Segment Open

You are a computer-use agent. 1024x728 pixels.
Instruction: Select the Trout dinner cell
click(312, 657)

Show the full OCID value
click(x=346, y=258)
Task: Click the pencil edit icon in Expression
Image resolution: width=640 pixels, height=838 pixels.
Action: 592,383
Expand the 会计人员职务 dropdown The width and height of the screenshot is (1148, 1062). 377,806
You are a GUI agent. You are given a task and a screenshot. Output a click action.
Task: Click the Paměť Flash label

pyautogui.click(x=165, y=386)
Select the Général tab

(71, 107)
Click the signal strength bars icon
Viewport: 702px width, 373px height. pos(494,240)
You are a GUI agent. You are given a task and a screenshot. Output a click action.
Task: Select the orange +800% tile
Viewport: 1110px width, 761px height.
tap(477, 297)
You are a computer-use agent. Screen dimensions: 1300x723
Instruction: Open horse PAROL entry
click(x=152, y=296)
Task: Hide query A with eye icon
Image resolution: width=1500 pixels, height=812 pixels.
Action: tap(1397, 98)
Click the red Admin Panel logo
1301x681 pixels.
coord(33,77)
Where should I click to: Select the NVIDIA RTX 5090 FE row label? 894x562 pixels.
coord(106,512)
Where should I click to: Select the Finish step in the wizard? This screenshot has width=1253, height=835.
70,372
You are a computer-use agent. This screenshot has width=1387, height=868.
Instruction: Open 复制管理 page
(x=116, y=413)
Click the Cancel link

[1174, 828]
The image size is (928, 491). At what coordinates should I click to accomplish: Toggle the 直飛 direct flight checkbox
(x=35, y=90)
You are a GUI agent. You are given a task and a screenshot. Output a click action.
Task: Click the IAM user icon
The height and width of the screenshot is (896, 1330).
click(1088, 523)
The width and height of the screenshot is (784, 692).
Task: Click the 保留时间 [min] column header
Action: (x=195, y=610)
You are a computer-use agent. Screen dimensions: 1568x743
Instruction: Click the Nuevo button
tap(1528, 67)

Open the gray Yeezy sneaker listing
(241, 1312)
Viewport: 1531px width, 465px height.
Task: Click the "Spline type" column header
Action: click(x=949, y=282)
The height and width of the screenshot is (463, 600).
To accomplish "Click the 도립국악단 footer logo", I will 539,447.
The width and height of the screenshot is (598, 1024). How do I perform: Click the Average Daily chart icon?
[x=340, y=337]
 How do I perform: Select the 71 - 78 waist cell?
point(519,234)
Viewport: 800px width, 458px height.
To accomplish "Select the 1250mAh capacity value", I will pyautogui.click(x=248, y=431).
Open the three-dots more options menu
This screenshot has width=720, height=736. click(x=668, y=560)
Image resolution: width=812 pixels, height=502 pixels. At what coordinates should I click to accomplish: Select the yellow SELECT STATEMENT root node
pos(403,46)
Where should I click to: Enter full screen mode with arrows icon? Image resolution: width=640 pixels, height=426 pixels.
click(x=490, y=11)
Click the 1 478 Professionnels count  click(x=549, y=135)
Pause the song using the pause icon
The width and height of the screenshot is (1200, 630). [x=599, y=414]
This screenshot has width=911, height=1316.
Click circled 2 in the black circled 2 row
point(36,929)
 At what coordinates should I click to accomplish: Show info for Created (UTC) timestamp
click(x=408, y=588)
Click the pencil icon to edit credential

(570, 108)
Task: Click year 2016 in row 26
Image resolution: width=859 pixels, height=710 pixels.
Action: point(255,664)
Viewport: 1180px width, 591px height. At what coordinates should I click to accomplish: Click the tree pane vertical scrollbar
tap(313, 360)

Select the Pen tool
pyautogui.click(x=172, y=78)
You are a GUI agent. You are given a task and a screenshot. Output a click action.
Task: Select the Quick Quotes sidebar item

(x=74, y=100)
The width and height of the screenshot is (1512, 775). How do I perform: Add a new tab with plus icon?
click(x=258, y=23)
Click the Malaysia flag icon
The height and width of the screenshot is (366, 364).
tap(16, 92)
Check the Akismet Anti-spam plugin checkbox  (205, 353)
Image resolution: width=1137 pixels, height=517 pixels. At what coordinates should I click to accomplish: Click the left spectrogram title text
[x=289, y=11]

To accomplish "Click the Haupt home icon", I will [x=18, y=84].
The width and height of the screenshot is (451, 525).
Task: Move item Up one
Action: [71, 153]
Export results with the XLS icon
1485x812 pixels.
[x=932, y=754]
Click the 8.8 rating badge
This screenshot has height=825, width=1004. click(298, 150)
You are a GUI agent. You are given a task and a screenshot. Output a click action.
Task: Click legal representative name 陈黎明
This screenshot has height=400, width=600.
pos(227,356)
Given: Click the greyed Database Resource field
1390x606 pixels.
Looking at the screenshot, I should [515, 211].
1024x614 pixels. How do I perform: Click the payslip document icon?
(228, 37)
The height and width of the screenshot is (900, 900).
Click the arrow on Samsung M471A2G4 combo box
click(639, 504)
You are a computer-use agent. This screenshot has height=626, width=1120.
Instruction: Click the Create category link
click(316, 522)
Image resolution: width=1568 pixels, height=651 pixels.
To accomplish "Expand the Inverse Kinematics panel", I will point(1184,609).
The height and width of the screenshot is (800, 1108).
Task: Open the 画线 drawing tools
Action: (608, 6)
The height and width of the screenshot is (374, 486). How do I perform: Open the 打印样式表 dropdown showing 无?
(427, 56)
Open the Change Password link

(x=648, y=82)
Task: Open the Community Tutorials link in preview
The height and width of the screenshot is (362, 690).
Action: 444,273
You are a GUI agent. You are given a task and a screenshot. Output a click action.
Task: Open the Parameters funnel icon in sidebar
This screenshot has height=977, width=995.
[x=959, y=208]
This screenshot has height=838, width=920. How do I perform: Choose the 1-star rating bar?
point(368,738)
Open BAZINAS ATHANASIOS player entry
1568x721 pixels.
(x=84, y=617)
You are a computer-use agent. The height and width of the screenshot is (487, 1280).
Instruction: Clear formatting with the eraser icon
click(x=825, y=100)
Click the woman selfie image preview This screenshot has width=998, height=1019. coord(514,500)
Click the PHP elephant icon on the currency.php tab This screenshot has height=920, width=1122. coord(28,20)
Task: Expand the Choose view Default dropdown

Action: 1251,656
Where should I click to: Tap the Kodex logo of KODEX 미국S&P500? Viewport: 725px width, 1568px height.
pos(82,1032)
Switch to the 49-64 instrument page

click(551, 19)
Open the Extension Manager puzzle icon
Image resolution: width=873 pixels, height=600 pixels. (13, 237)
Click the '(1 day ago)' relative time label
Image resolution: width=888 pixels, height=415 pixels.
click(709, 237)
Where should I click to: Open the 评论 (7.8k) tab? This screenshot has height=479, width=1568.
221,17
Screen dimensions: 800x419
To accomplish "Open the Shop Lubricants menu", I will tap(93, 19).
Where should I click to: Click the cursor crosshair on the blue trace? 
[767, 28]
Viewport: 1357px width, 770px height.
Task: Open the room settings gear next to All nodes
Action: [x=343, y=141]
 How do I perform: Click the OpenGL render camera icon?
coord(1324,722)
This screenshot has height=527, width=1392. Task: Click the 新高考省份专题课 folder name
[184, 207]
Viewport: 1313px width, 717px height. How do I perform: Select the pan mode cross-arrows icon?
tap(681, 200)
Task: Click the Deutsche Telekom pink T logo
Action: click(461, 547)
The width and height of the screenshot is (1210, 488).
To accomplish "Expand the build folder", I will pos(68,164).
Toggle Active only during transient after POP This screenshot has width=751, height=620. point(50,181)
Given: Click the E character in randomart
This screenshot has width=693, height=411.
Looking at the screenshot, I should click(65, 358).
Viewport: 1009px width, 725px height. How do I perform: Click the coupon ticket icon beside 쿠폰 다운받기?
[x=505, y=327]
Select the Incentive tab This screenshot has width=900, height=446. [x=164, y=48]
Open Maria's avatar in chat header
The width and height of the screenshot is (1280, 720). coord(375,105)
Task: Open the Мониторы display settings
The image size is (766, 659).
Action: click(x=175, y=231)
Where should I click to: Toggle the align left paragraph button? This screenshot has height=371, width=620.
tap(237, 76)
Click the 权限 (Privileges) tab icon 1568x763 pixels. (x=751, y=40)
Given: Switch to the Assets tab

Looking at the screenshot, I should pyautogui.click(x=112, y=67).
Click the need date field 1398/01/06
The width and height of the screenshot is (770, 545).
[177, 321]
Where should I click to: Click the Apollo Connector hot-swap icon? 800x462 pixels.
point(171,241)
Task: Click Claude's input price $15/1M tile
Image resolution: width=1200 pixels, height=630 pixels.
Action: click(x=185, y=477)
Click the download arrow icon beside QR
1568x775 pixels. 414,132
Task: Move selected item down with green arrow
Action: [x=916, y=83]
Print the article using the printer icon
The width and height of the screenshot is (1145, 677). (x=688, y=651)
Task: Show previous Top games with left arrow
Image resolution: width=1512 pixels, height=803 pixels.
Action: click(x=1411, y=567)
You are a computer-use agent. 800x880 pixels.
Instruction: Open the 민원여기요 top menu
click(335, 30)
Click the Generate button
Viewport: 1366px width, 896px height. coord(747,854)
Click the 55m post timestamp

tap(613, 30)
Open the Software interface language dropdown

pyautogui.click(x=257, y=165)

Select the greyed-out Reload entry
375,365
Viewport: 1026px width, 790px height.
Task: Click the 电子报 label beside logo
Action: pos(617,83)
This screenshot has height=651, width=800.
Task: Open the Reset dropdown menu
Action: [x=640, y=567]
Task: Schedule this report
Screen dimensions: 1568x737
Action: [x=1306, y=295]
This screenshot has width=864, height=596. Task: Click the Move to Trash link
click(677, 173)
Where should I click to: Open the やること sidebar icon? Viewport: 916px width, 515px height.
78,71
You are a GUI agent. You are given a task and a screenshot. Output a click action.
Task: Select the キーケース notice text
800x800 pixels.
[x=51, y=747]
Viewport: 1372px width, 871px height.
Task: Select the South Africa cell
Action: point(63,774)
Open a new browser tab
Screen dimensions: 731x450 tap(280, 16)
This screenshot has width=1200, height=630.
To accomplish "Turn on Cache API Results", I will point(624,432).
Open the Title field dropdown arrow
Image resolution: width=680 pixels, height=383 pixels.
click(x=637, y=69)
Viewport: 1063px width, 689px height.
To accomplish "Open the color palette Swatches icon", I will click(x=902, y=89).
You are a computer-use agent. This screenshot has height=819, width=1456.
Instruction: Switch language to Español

Segment Closed

- **ACTION ITEM**: From the first line of the listing above to the line with "Task: Select the orange +800% tile", please transcribe each line exactly, both ends included, and nothing beyond that.

- **SOLUTION TO THIS TASK**:
You are a computer-use agent. 1024x728 pixels.
Instruction: Select the Trout dinner cell
click(312, 657)

Show the full OCID value
click(x=346, y=258)
Task: Click the pencil edit icon in Expression
Image resolution: width=640 pixels, height=838 pixels.
Action: 592,383
Expand the 会计人员职务 dropdown The width and height of the screenshot is (1148, 1062). 377,806
You are a GUI agent. You are given a task and a screenshot. Output a click action.
Task: Click the Paměť Flash label

pyautogui.click(x=165, y=386)
Select the Général tab

(71, 107)
Click the signal strength bars icon
Viewport: 702px width, 373px height. pos(494,240)
You are a GUI agent. You are given a task and a screenshot. Output a click action.
Task: Select the orange +800% tile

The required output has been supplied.